“[Running a business] is so hard. I don’t know many people who will understand, much less that I can trust.”
Sobs muffled on the other end of a phone call with a dear friend—pent-up tears that revealed one too many sleepless nights stepping out boldly in business but held back by the hesitation to seek help. To the world, my friend is a successful entrepreneur, and yet so much lurks beneath the surface.
How many of us have been in this position? Whether struggling at work, stressing out at school, or disappointing others in relationship, our tendency is to clam up and just trudge forward with a happy emoji face. American culture defines strength by self-sufficiency, and the lie remains that independence is the key to survival.

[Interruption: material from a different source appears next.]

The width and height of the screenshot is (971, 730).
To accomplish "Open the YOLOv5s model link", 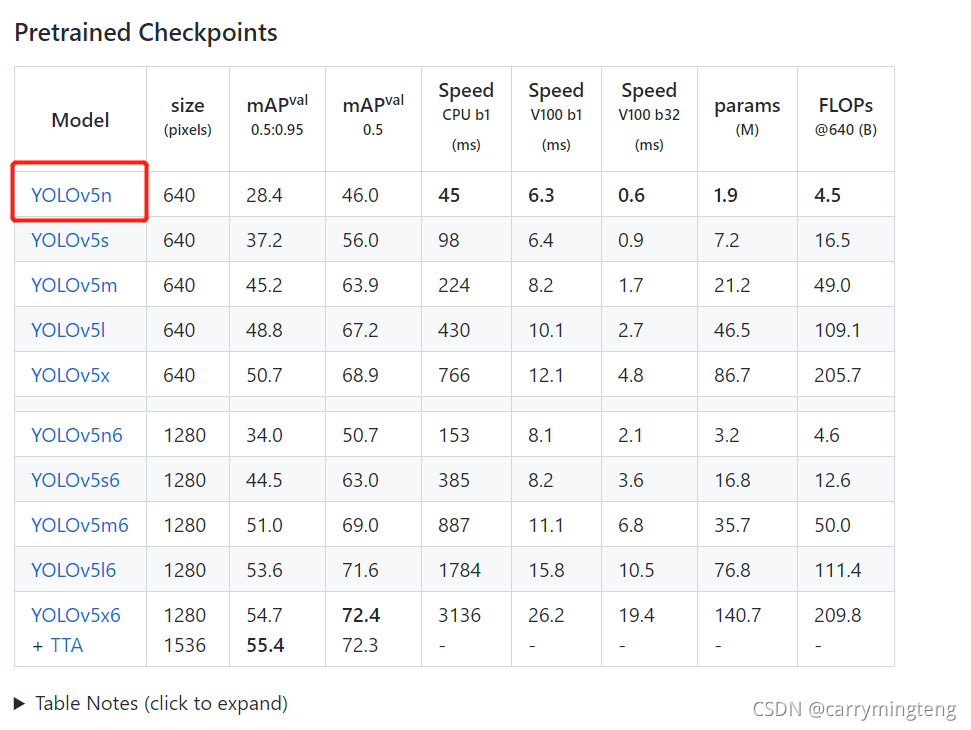I will pyautogui.click(x=70, y=240).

American culture defines strength by self-sufficiency, and the lie remains that independence is the key to survival.
As a hard-working Asian-American businesswoman opening up was not my jam, so much so that given the chance to face my issues I chose instead to run away to Asia (hey, go hard or go home). Thankfully, my family recognized that I had hit a low point and intervened. As a result I ended up in Hawaii, India, and Thailand on a 6-month discipleship training and missions program facing my fear of vulnerability head-on with people committed to helping me heal through past pains, all the while serving so many others through theirs.
And look how that turned out!
Love means being grounded by people who have your back, which doesn’t happen unless you let them in. Pic credit: Seth Royal Kroft
If “selfie” was the word of the year for 2013, “vulnerability” must be it this year.
It was the topic of the month for the last Creative Mornings session; the buzz about town among psychologists, neuroscientists, and all kinds of -ists in The New York Times; the theme for Donald Miller’s most hard-hitting work yet, and a driving force for this inspirational discovery by an anthropologist in Africa.
So what does it mean to be vulnerable, and why is it so important?
Dictionary.com defines vulnerability (adj.) as “capable of or susceptible to being wounded or hurt, as by a weapon, as in ‘a vulnerable part of the body’.” It means pushing past the selfies and exposing what’s really going on beneath the surface, even and especially at the risk of getting hurt.
Perhaps this is why we, as friends, mates, and workers, harden our outer shells—a survival tactic to avoid devastation to our egos.
But self-protection is not the key to thrive.
Two are better than one, because they have a good return for their labor: If either of them falls down, one can help the other up. But pity anyone who falls and has no one to help them up.-Ecclesiastes 4:9-10 NIV
The problem with vulnerability is not that it strips us down to our very core and leaves us weak. The problem is that so few are willing to do it, no matter how much we crave real connection. Fear of vulnerability is what led Scott Lewis, editor in chief and CEO of the Voice of San Diego, to lose profits and people. It’s what deepens loneliness, stops churches from the revivals they seek, and pushes so many to addiction and onto the streets.
I encourage you today, if you’re struggling professionally or personally, seeking positive impact for yourself or in your community, or just feel like there’s gotta be more to life: be brave. Step out. Ask for help. The Olympics are inspiring for a reason—it’s the story of how people can succeed with the right people behind them at crucial points in their life.
Do you think the US Womens’ Gymnastics team got this far by going hard, alone? I don’t think so. Image via nbcolympics.com
As a leader, being vulnerable makes you more human, more approachable, and empathetic. In teams, it allows others to come beside you and offer their strengths so you can excel where you shine and grow where you don’t. As a friend, vulnerability strengthens your bond. And as a lover, it deepens trust—the foundation of love.
Not everyone will be ready but there are so many who are, waiting for someone to step out first.